You may have read recently about the flap over IMDB publishing the real age of an actress, and whether that affected the roles she could get. Now two unions representing actors have joined the fray -- ridiculously, I might add. Some in Hollywood may practice age discrimination -- as do people in many other industries -- but that's no defense against the truth.
The official word: Screen Actors Guild and AFTRA Deplore Age Discrimination Facilitated by IMDb.com and Similar Online Databases
Los Angeles (October 27, 2011) — An actor’s actual age is irrelevant to casting. What matters is the age range that an actor can portray. For the entire history of professional acting, this has been true but that reality has been upended by the development of IMDb as an industry standard used in casting offices across America.
IMDb publishes the actual dates of birth of thousands of actors without their consent, most of them not celebrities but rank-and-file actors whose names are unknown to the general public. When their actual ages then become known to casting personnel, the 10+ year age range that many of them can portray suddenly shrinks, and so do their opportunities to work.
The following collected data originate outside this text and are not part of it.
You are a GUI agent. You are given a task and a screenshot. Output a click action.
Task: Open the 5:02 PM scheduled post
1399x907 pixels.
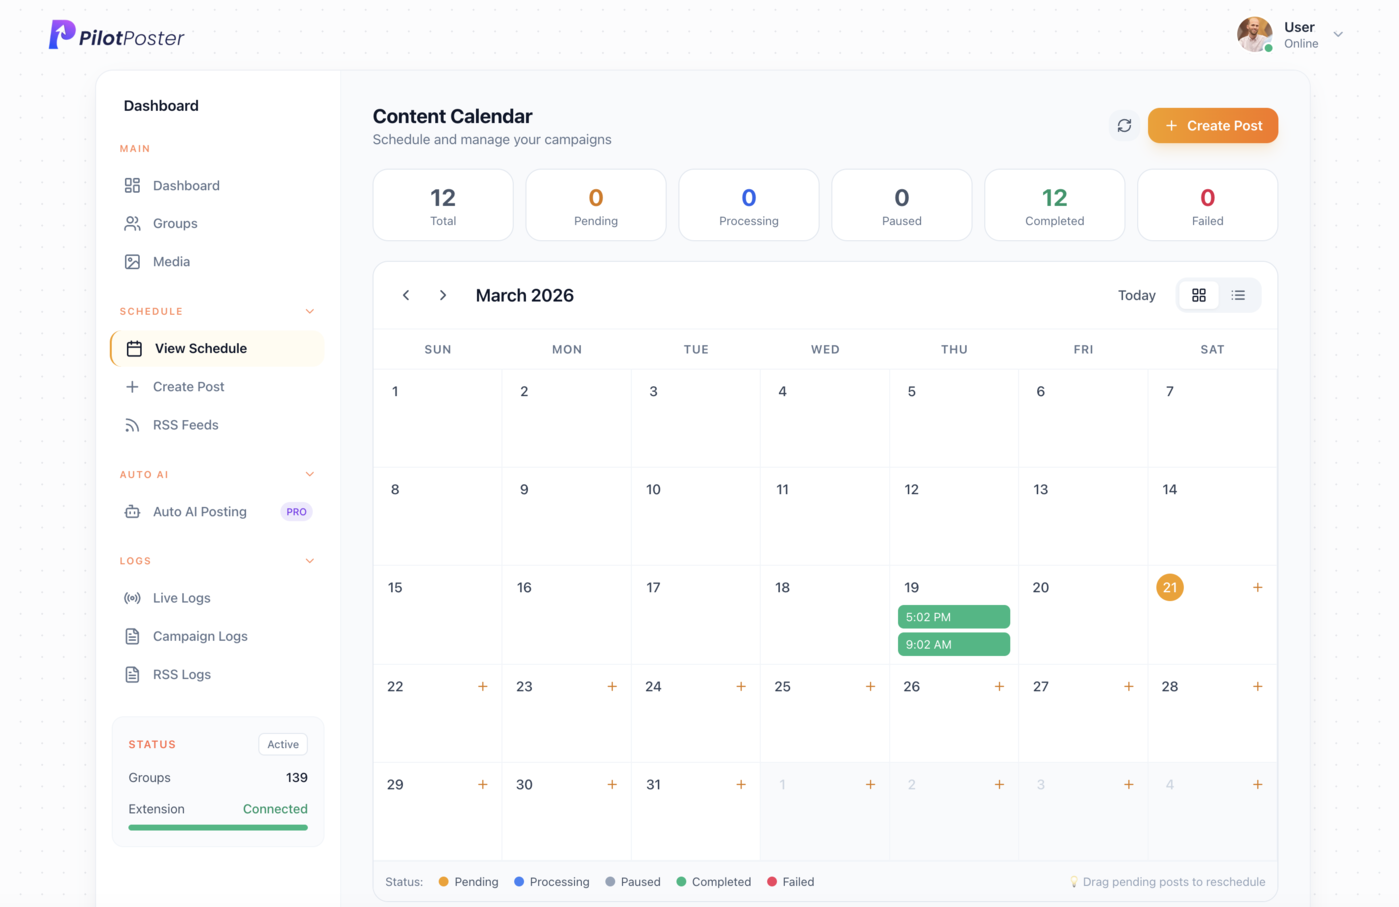953,616

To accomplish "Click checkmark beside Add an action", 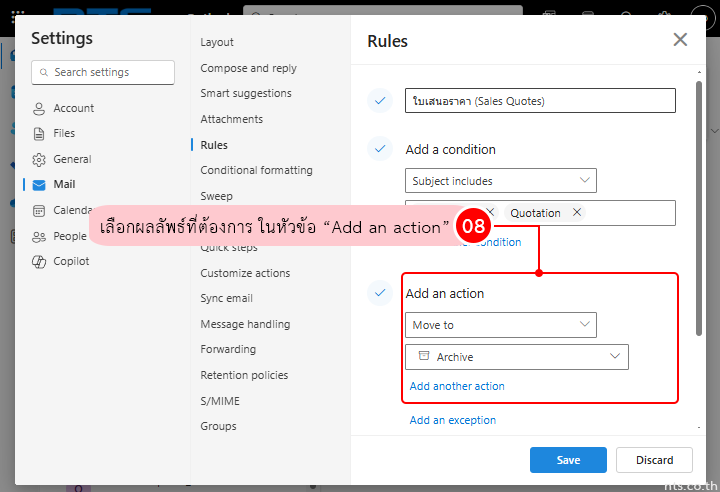I will point(379,293).
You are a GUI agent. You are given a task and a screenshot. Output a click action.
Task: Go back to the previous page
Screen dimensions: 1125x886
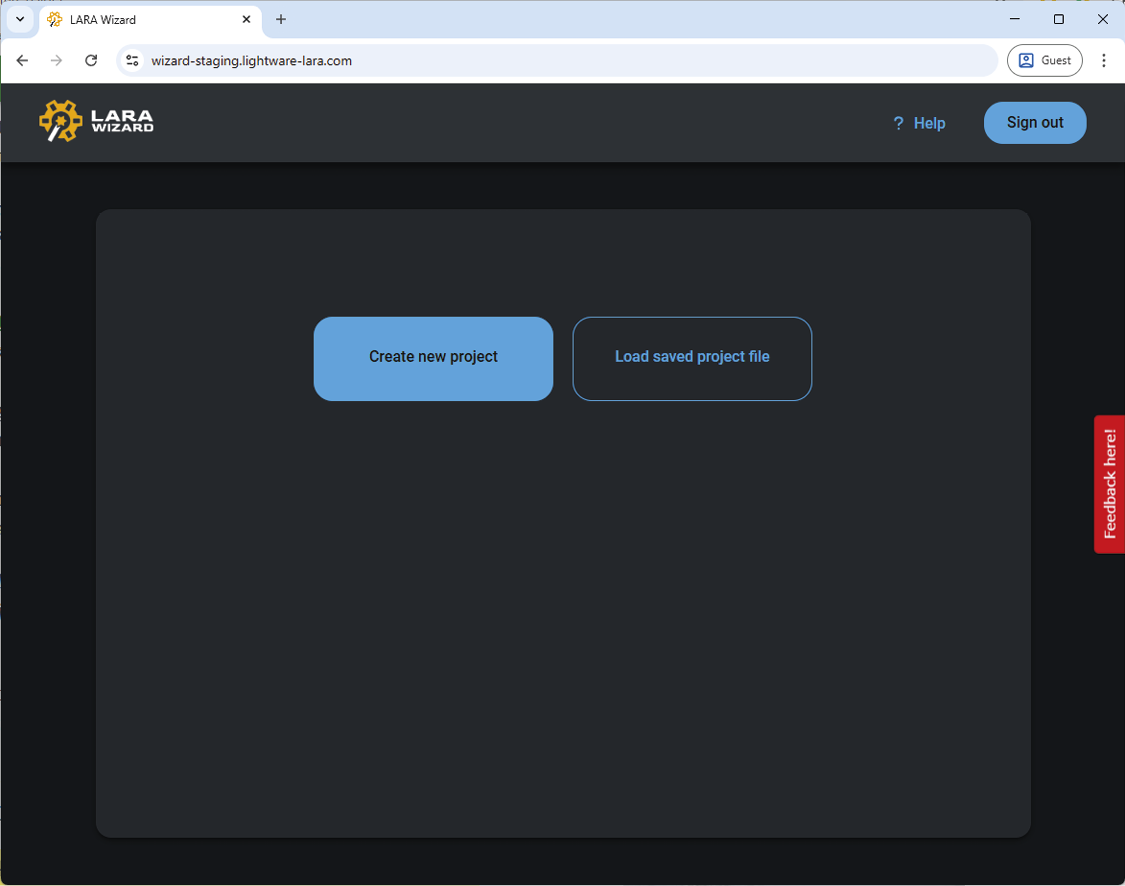click(x=22, y=61)
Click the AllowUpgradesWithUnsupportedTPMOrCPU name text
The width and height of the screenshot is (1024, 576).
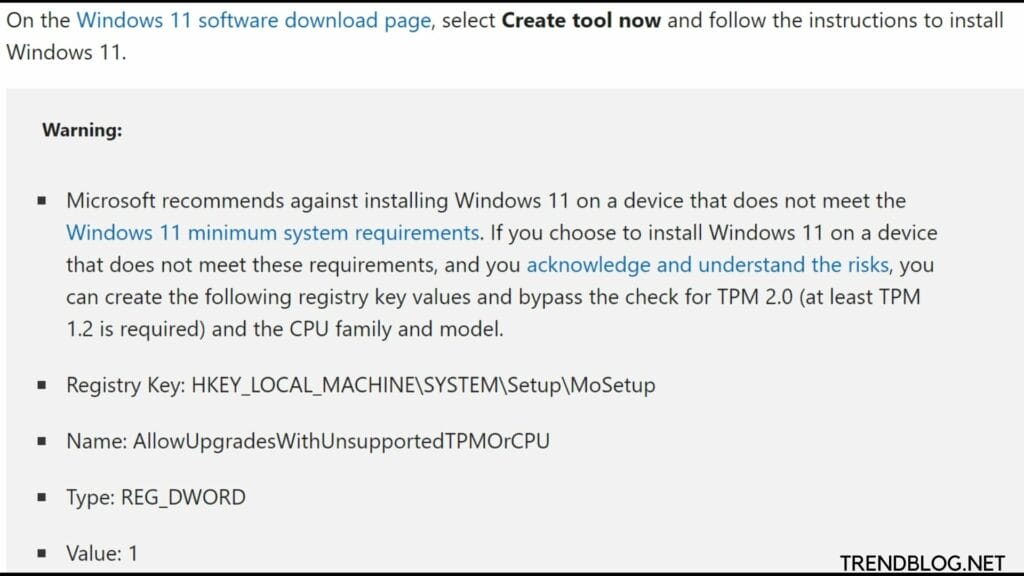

Screen Actors Guild and the American Federation of Television and Radio Artists strongly believe that businesses like IMDb have a moral and legal obligation not to facilitate age discrimination in employment. Entertainment industry employers who would never directly ask a potential employee’s age routinely access that information through IMDb and its professional subscription site IMDbPro. IMDb has the power to remove the temptation for employers to engage in age discrimination by accessing this information.
We are disappointed that IMDb has rejected the efforts of Screen Actors Guild, AFTRA and other entertainment industry unions, and workers to work together to reach a solution to this problem. It is time for IMDb to step up and take responsibility for the harm it has caused, and to take appropriate measures to protect entertainment industry workers, including actors, from losing jobs for the enhancement of IMDb’s financial statements.